[About this exercise] Where in the records does the word "will" appear? Copy each line that holds it.
+ + +
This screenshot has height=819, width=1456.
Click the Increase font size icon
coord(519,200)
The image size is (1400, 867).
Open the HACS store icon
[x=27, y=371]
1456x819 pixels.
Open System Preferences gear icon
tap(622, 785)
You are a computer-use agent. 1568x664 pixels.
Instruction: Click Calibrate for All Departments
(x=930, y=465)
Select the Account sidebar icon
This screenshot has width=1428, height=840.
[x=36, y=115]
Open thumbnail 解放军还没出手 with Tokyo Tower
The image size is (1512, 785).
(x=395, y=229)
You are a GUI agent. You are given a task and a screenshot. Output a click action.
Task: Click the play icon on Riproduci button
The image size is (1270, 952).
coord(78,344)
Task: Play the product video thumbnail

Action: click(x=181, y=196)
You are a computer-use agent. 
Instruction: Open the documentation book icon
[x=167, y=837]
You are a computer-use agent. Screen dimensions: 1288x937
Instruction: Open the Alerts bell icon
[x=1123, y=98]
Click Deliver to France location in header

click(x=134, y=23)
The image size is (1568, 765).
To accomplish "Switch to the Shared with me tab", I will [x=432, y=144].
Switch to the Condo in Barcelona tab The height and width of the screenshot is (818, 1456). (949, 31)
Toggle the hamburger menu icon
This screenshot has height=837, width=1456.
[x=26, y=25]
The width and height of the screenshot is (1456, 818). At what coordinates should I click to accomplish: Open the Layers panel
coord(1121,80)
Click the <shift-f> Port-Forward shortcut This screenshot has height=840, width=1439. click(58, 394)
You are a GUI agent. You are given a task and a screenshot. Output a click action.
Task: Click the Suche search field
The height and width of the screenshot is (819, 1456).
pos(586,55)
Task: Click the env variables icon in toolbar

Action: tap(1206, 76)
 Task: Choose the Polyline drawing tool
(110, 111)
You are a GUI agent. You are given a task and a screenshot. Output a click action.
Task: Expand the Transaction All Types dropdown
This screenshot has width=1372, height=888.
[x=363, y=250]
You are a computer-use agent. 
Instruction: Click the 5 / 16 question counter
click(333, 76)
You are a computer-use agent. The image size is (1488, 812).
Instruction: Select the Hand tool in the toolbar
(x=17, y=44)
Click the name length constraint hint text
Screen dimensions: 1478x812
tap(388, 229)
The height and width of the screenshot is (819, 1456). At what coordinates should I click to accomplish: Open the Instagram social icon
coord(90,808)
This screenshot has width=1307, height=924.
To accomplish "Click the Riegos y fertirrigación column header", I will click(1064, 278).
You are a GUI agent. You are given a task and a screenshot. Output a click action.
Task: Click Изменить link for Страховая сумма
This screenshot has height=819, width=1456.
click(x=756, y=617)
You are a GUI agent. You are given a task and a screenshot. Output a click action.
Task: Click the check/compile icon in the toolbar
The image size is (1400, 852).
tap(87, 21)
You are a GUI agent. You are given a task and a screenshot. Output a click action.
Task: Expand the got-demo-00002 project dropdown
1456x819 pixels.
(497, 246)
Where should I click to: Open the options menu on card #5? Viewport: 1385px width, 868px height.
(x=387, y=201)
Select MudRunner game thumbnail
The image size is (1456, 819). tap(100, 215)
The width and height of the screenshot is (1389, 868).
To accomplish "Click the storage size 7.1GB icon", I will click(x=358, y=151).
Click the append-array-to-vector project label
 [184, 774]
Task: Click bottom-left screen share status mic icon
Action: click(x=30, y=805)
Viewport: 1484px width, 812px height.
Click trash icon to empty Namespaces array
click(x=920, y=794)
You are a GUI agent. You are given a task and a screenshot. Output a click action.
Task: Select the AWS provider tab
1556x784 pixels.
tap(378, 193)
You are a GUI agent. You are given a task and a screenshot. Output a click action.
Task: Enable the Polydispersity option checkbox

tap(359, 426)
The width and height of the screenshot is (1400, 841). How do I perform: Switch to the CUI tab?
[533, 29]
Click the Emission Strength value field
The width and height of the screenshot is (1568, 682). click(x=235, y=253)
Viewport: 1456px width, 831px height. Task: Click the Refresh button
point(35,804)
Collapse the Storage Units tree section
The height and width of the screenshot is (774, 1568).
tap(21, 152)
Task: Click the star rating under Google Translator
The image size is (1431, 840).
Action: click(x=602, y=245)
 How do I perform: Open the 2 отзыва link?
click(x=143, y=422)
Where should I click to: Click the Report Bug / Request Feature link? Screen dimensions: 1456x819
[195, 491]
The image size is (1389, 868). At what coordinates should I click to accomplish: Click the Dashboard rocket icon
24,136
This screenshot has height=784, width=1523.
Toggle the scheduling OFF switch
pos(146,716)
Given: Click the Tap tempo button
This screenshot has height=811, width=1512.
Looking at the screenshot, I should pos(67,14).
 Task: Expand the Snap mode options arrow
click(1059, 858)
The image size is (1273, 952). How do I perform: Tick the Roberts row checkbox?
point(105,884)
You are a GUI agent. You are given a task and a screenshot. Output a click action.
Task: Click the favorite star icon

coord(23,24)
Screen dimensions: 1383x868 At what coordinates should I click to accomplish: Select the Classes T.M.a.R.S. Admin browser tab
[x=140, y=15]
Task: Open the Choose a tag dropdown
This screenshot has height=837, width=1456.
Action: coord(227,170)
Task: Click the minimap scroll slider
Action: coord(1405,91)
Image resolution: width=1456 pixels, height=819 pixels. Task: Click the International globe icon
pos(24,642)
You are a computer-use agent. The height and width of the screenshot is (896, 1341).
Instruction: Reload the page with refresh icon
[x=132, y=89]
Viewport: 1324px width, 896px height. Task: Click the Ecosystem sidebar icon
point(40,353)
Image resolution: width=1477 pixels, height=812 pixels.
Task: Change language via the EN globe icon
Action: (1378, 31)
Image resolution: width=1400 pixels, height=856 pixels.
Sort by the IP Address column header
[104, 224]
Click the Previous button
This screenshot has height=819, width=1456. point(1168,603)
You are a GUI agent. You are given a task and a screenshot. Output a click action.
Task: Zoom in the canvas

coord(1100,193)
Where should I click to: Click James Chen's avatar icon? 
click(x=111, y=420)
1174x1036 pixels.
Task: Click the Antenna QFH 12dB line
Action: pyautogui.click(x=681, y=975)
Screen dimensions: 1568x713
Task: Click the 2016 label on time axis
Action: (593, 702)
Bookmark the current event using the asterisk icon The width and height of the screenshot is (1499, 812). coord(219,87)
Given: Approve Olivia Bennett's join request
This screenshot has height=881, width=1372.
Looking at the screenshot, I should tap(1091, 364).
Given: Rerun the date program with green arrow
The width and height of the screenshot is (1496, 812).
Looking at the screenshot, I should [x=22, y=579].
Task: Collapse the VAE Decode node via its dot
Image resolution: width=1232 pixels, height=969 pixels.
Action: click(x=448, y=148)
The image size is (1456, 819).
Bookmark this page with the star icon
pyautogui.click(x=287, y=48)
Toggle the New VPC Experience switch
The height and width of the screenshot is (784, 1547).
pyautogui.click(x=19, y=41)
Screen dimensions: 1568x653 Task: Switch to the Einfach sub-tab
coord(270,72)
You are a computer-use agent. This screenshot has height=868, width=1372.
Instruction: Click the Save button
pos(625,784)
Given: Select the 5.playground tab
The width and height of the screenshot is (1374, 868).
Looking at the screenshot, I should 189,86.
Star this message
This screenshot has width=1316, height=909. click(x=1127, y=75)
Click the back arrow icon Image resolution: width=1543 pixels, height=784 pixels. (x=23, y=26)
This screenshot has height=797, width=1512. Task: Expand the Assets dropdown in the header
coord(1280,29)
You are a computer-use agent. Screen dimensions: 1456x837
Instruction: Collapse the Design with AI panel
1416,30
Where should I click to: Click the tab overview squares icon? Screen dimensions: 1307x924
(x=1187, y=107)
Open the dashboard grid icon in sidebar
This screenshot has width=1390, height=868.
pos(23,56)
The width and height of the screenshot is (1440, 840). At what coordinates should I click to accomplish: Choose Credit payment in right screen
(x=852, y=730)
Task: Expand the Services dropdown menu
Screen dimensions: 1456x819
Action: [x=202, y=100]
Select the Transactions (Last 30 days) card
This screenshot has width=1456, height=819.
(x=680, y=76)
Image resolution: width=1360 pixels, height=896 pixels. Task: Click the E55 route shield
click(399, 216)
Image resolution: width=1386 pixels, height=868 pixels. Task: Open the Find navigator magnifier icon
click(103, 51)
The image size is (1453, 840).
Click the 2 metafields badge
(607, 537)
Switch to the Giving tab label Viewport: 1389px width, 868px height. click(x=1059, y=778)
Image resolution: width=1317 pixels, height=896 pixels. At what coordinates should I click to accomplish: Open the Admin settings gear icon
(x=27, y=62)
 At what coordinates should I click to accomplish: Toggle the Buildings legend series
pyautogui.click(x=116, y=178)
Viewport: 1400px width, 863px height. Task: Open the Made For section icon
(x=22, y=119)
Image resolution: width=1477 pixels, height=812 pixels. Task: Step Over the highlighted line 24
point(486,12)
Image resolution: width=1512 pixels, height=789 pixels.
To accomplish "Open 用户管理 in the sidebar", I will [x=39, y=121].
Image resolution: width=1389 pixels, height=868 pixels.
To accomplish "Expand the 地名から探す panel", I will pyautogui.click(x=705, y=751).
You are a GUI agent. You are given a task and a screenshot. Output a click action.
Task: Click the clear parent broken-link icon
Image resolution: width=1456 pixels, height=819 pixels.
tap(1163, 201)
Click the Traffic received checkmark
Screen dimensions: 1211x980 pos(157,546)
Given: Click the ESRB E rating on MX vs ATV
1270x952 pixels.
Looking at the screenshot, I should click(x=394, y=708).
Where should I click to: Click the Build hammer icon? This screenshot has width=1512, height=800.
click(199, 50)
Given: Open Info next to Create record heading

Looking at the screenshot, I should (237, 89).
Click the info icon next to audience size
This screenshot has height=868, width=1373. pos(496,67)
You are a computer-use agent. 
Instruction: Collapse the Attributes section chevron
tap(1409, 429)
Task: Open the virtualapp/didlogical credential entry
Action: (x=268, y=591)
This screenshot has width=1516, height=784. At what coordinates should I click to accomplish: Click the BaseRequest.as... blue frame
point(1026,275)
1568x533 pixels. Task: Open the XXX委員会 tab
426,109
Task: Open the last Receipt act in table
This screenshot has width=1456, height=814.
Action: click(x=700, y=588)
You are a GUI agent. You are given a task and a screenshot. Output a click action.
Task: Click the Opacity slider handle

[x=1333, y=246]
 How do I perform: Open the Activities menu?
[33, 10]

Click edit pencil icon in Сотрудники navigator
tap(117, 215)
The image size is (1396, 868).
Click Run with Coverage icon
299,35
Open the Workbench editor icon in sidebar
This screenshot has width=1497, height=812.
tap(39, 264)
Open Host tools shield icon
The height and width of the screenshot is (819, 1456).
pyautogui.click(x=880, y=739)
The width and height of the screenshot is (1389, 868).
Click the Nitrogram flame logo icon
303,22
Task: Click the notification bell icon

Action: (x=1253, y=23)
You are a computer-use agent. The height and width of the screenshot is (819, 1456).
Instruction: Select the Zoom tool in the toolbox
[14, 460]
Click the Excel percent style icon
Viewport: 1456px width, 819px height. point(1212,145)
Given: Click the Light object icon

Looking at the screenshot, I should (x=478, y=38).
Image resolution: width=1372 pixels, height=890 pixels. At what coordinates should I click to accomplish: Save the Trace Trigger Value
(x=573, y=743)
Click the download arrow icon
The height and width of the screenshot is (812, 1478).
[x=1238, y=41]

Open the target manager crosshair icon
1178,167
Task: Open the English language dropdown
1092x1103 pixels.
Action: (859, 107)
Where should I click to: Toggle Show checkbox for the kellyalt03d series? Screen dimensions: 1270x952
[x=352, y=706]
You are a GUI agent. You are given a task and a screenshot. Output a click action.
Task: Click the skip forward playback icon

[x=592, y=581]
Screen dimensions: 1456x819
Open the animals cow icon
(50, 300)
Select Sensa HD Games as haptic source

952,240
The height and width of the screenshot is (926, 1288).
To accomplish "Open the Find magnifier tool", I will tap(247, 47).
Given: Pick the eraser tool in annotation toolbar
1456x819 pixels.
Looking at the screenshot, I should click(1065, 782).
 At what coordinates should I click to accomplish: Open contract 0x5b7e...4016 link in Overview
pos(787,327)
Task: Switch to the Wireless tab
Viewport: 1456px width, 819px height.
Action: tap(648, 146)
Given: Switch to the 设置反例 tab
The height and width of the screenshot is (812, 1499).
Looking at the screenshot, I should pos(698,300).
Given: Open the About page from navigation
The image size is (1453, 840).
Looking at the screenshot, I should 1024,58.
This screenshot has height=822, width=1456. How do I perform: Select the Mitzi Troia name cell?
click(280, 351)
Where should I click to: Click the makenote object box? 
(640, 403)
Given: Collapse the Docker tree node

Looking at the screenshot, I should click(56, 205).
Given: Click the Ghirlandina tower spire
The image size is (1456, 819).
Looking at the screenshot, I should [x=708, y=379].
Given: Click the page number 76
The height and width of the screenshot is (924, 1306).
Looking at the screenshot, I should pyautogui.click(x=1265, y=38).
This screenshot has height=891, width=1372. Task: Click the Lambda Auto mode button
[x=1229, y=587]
+ + +
[Answer section]
To accomplish "Switch to the Shared with me tab", I will [x=432, y=144].
To accomplish "Click the Riegos y fertirrigación column header", I will click(1064, 278).
To accomplish "Click the storage size 7.1GB icon", I will click(x=358, y=151).
To accomplish "Open 用户管理 in the sidebar", I will [x=39, y=121].
To accomplish "Expand the 地名から探す panel", I will pyautogui.click(x=705, y=751).
To accomplish "Open the Find magnifier tool", I will tap(247, 47).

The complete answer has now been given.